- _The problem_: Check each line of the listing below for the string "computer", and give only how many lines hold it.

*** Opening of Records supplied ***

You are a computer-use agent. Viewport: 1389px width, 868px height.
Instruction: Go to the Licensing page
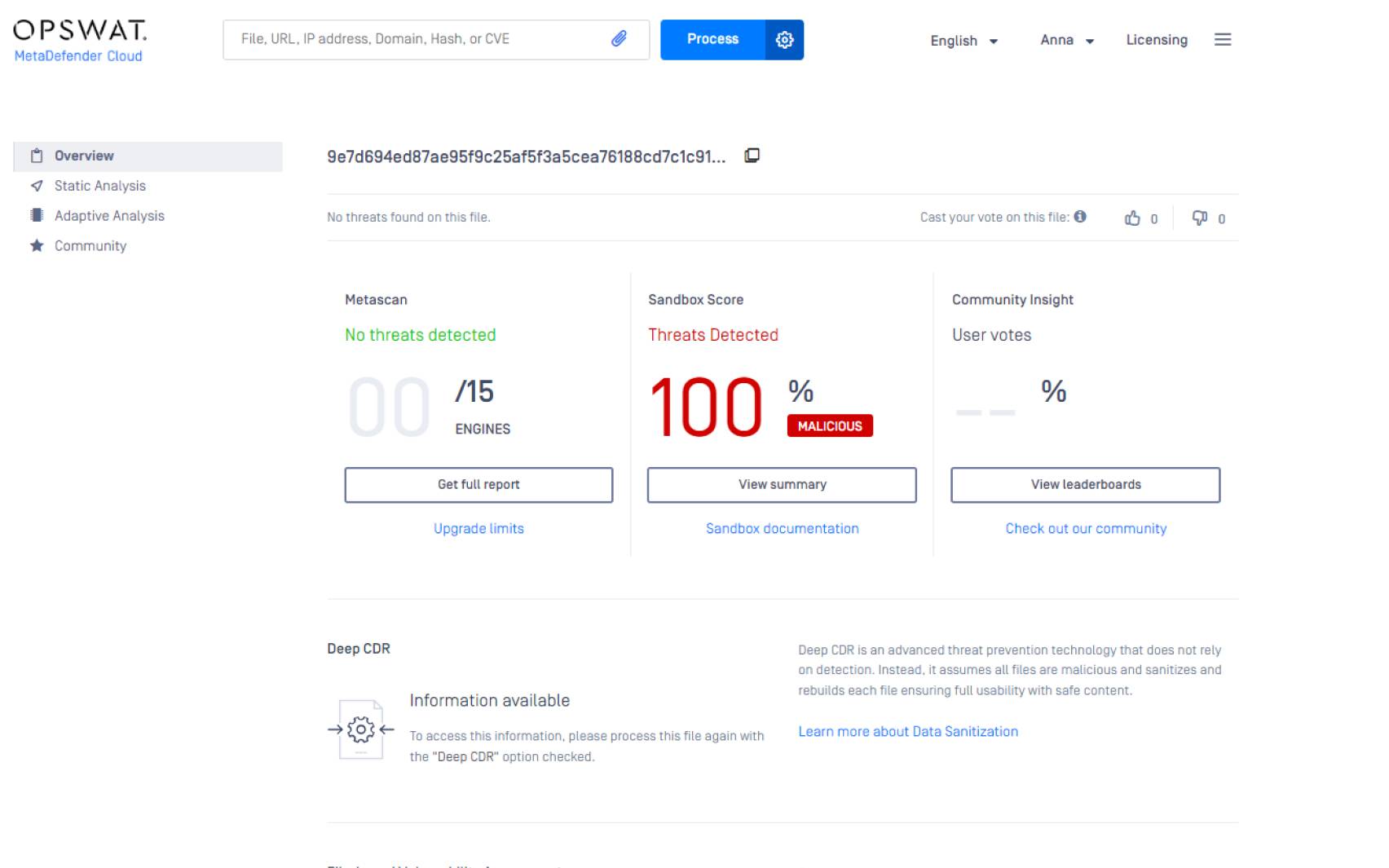click(x=1156, y=40)
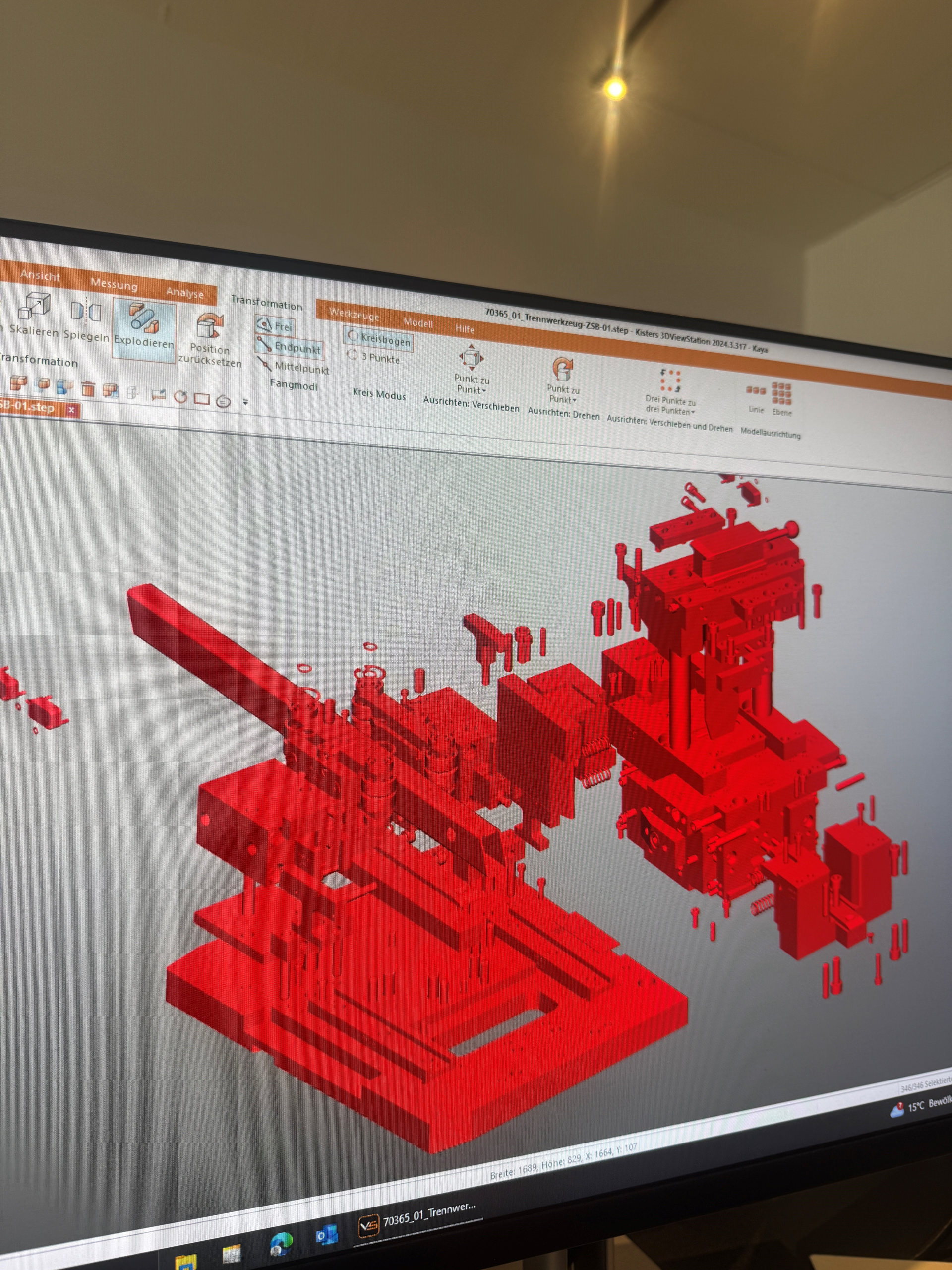The width and height of the screenshot is (952, 1270).
Task: Open Outlook from the Windows taskbar
Action: (327, 1234)
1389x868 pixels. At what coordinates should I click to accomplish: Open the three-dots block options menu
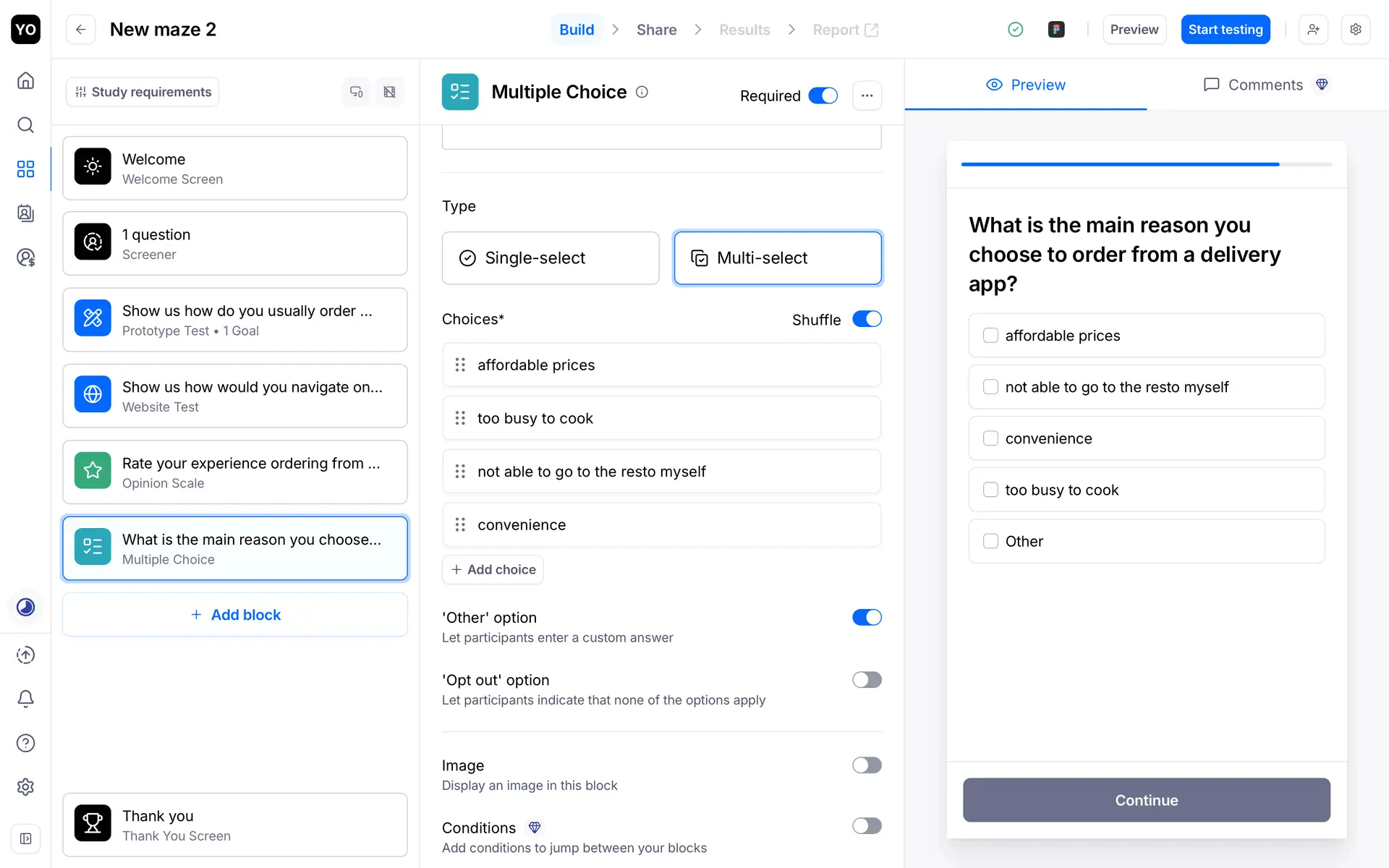click(x=867, y=95)
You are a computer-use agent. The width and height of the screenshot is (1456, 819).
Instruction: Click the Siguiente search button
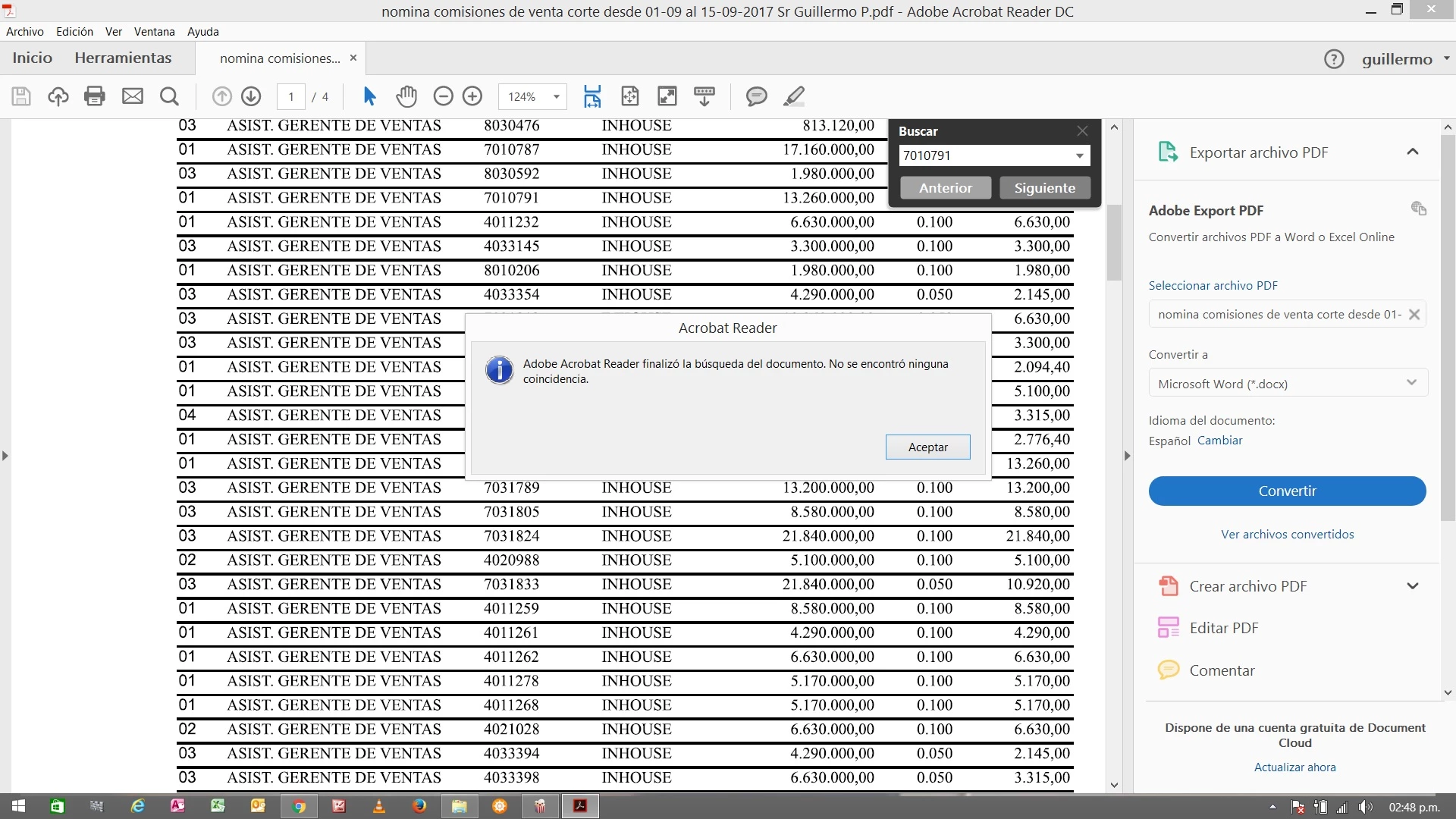1044,188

*** Close of Records supplied ***

- _Expected answer_: 2